The Dalai Lama’s concentration on climate change and desire to essentially indict all nations for the failures of the global economy are consistent with his reluctance to deal with more prosaic issues, such as the freedom of his own Tibetan people. According to the Guardian, in August 2009, the Dalai Lama told Timothy Roemer, the U.S. ambassador to India, that the U.S. should “engage China on climate change in Tibet, recognizing that Tibetans could wait five to ten years for a political solution.”
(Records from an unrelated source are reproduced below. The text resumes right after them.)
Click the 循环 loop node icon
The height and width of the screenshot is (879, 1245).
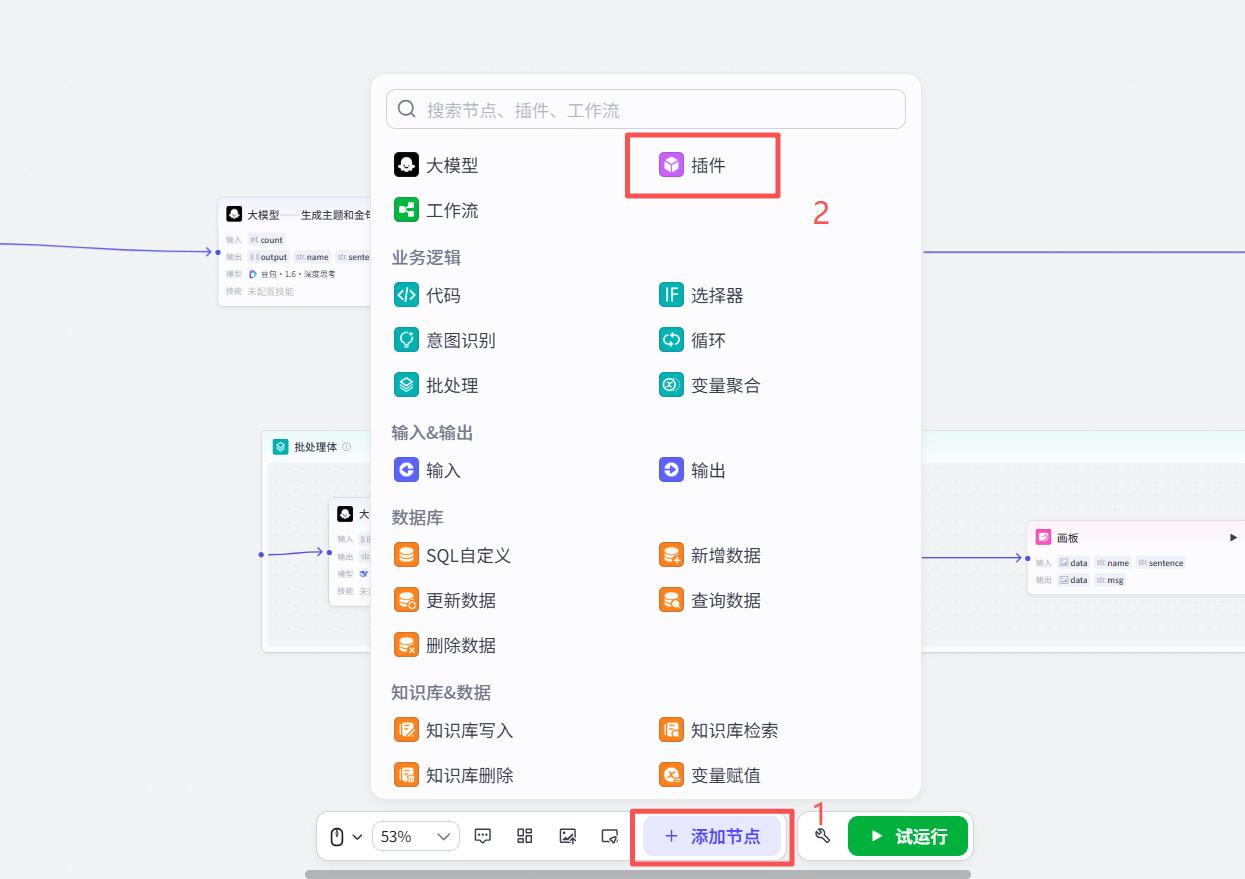coord(671,340)
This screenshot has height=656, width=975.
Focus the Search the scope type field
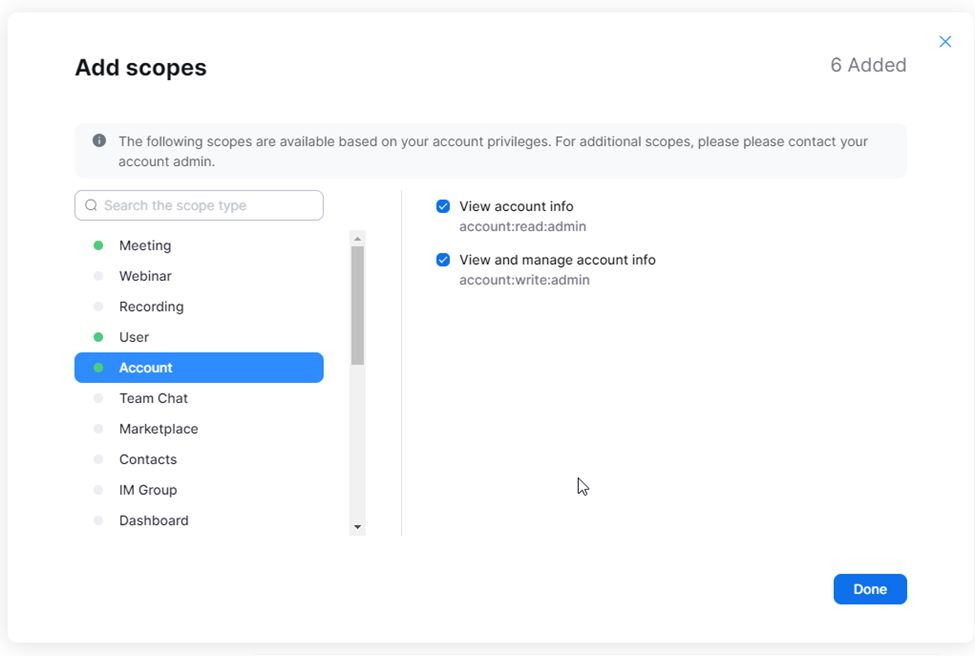pos(199,205)
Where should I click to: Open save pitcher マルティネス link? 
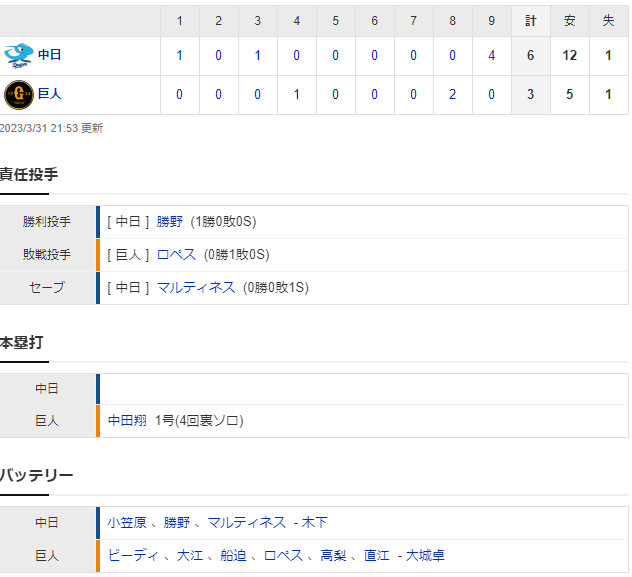click(195, 288)
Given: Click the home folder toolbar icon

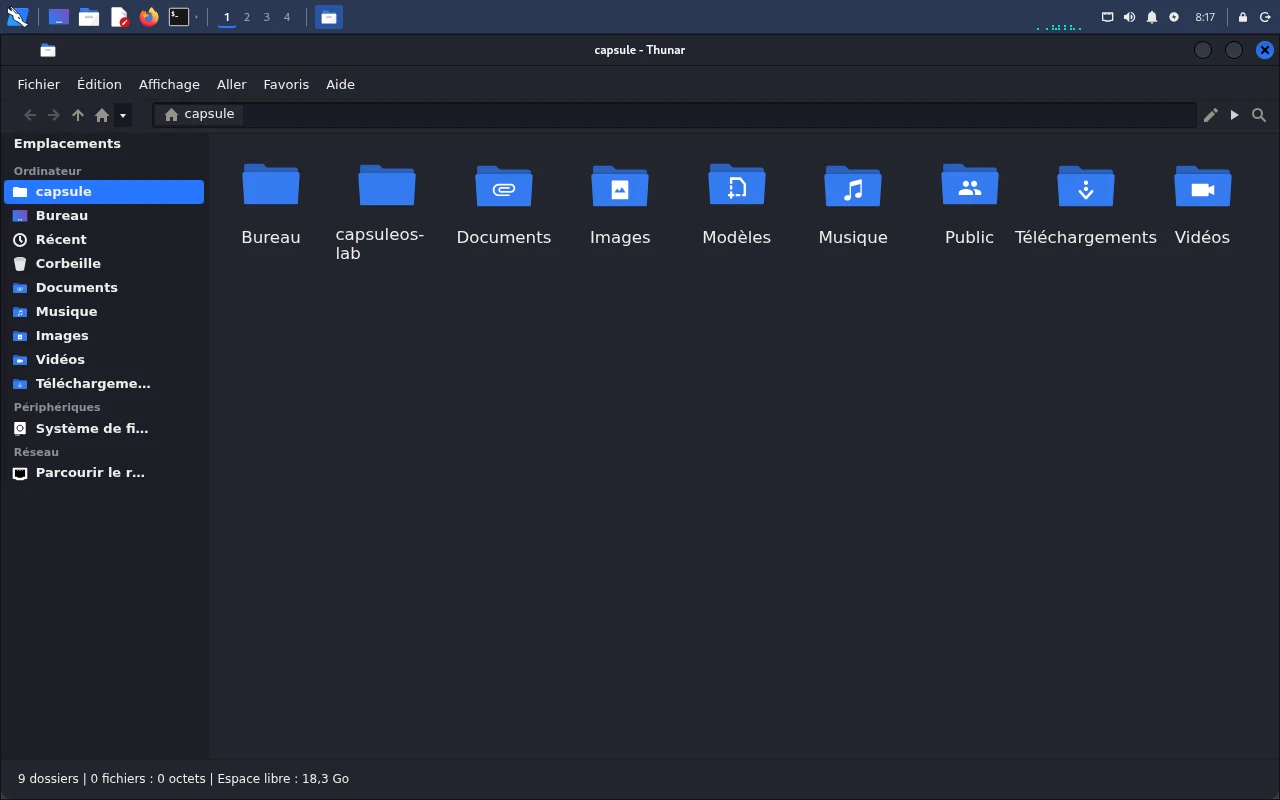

The Dalai Lama called himself a Marxist in an interview with the German newspaper Die Welt in 2009, asserting:
I still believe I am a Marxist monk. I don’t see a contradiction here either. In the Marxist theory the focus lies on the just allocation of wealth. From a moral perspective this is a correct claim. Capitalism, on the other hand, values the accruement of wealth – the allocation of it doesn’t matter here initially. In a worst case scenario the rich will keep getting richer while the poor keep getting poorer.
He reiterated his claim that he is a Marxist in 2015, stating, “As far as socioeconomic theory, I am Marxist … In capitalist countries, there is an increasing gap between the rich and poor. In Marxism, there is emphasis on equal distribution.”
The Tibetan spiritual leader called the election of Barack Obama in 2008 “clear signs of human beings being more mature.”